(Problem statement) Write out the passage of the TV review below, starting at "Boardwalk is the" and ending at "Clay and more.".

Boardwalk is the only show on TV that I'll watch more than once. There's so much detail and nuance in every scene that it rewards repeat viewings. Based on the three episodes I've seen of the new season, it's going out strong. And I couldn't be more excited about creator Terence Winter's next HBO project, a drama set in the world of 1970s New York City rock 'n' roll, co-produced with Martin Scorsese and Mick Jagger and featuring a stellar ensemble including Boardwalk casualty (and Emmy winner) Bobby Cannavale, Ray Romano, Andrew Dice Clay and more.
Sons of Anarchy's also replenishing its ranks with the addition of Annabeth Gish (doing FX double duty along with her role as a smuggler on The Bridge) as the new sheriff of Charming, Calif, who's not as innocent as she first seems, Malcolm-Jamal Warner (a long way from The Cosby Show's Theo Huxtable as a biker-gang member) and Marilyn Manson, who makes a surprisingly credible white-supremacist inmate in the season opener. He crosses paths with Jax (Charlie Hunnam, still wrestling with his British accent), who's behind bars after cutting a deal with the cops.
Before long, he's sprung, of course, and the bullets and bodies start flying. The level of bloodshed recalls HBO's prison drama Oz, a state of heightened reality where you need to suspend disbelief that so many murders could be committed with impunity. But there's never a dull moment, as Jax blindly seeks revenge against his beloved's killers, unaware it was really his own mom Gemma (Katey Sagal) who did the deed.
Only one man can bridge the divide between these two brutally disparate series: Ivo Nandi, who plays Italian mobster Joe Masseria on Boardwalk and Latino gangbanger Oscar "El Oso" Ramos on SOA (he's also been a Russian cartel chief on Graceland, an Israeli murder suspect on Major Crimes and a Brazilian Alzheimer's patient on House!). Perhaps not surprisingly, one of his characters gets killed off in Boardwalk's or SOA's premiere. I won't spoil it by telling you which, but suffice it to say that Boardwalk's final-season tagline applies to both shows: No-one goes quietly.

(Supplied material)
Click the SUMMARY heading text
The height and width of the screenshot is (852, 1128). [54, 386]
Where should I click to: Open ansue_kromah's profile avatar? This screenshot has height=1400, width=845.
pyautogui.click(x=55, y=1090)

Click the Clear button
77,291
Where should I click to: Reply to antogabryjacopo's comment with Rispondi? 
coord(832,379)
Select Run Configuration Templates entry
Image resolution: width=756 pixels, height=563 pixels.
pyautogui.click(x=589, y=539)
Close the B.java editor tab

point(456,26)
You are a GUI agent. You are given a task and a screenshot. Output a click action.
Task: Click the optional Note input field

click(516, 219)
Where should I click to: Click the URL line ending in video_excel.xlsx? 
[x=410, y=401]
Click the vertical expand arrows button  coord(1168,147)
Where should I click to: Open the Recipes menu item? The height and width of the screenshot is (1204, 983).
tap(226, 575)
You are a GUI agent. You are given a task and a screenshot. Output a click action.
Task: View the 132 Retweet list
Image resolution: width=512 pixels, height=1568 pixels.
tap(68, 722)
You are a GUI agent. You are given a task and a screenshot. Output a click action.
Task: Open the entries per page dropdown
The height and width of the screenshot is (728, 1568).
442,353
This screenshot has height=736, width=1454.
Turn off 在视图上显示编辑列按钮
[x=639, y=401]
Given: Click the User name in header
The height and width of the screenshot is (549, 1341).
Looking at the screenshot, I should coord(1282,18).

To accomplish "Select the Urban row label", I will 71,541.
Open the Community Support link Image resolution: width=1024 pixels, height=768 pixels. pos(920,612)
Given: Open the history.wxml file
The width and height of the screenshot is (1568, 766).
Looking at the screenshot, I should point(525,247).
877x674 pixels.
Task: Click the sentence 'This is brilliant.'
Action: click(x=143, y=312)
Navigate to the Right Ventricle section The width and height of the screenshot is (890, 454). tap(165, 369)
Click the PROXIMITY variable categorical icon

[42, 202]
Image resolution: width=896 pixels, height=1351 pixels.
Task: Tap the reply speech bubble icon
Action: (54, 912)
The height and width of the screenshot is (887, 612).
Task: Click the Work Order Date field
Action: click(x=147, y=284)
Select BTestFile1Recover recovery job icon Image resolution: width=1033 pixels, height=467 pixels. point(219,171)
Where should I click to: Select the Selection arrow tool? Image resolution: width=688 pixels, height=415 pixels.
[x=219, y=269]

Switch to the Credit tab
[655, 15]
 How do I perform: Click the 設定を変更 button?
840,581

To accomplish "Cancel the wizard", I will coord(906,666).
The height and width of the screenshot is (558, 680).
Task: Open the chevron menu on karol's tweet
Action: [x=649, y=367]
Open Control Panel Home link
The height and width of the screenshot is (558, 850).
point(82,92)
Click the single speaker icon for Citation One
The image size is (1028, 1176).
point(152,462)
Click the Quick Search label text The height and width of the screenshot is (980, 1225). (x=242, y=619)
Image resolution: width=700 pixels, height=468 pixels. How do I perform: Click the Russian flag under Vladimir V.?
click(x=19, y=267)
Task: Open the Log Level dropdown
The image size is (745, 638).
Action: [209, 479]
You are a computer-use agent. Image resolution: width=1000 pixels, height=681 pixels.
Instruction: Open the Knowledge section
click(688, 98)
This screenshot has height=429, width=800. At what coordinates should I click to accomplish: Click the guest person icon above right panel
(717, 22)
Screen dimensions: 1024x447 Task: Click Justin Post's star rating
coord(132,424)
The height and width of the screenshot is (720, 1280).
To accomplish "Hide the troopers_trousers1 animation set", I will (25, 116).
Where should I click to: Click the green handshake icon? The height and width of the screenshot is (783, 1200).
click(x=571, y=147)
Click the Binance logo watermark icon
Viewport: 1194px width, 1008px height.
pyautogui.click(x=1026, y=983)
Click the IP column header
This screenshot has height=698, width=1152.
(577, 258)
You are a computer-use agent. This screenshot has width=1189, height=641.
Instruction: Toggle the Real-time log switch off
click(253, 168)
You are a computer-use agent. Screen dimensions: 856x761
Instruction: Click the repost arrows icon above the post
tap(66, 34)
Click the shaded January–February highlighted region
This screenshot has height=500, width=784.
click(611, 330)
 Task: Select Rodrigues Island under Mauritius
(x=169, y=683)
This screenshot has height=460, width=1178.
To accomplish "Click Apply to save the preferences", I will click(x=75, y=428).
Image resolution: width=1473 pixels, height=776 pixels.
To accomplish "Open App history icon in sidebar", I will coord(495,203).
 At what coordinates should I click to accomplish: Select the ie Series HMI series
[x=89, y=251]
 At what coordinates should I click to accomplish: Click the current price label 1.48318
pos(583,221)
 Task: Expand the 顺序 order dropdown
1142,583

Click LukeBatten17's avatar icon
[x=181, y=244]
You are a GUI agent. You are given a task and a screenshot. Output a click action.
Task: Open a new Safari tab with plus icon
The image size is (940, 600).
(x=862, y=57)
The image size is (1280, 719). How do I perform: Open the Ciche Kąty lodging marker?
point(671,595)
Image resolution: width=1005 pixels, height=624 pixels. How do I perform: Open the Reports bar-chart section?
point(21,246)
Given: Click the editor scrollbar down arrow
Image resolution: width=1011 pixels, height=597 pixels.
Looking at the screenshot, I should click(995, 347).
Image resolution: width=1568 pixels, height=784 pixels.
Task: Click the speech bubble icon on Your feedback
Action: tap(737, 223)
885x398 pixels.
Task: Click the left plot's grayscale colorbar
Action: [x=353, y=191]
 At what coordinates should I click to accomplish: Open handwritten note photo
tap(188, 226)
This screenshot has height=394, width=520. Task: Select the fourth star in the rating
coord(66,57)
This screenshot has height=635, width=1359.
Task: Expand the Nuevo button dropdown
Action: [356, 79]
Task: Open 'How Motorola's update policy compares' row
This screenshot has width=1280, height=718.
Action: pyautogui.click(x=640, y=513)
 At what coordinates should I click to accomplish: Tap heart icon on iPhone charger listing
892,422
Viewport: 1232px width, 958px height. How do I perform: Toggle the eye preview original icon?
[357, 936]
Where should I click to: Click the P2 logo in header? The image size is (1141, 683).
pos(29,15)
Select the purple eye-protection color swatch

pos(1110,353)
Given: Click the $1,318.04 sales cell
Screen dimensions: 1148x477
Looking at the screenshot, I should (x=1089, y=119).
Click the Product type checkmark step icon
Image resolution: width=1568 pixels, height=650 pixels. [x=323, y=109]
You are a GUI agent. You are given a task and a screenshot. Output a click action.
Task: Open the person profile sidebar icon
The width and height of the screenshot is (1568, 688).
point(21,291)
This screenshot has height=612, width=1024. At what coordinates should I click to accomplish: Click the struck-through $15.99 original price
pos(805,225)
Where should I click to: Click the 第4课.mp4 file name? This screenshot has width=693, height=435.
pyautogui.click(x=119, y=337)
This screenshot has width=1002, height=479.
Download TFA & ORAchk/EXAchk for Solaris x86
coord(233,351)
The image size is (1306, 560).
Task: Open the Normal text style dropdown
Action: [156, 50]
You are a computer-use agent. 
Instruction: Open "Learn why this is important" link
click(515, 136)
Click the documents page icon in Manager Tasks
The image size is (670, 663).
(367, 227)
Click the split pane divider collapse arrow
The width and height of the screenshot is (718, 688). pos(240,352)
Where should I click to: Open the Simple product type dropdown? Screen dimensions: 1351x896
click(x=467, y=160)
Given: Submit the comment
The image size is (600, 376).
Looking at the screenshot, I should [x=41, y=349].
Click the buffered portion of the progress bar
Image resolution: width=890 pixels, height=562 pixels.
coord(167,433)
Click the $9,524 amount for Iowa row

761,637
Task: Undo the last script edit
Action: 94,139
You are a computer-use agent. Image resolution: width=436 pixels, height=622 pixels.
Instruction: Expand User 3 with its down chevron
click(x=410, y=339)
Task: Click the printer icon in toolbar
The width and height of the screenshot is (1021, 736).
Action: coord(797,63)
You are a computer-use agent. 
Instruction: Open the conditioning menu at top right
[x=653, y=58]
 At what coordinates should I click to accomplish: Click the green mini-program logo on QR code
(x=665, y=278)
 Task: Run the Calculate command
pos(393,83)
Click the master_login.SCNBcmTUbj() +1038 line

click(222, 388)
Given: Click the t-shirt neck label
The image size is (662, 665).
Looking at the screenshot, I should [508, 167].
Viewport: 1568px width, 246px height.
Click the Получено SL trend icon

(Expected output)
Boardwalk is the only show on TV that I'll watch more than once. There's so much detail and nuance in every scene that it rewards repeat viewings. Based on the three episodes I've seen of the new season, it's going out strong. And I couldn't be more excited about creator Terence Winter's next HBO project, a drama set in the world of 1970s New York City rock 'n' roll, co-produced with Martin Scorsese and Mick Jagger and featuring a stellar ensemble including Boardwalk casualty (and Emmy winner) Bobby Cannavale, Ray Romano, Andrew Dice Clay and more.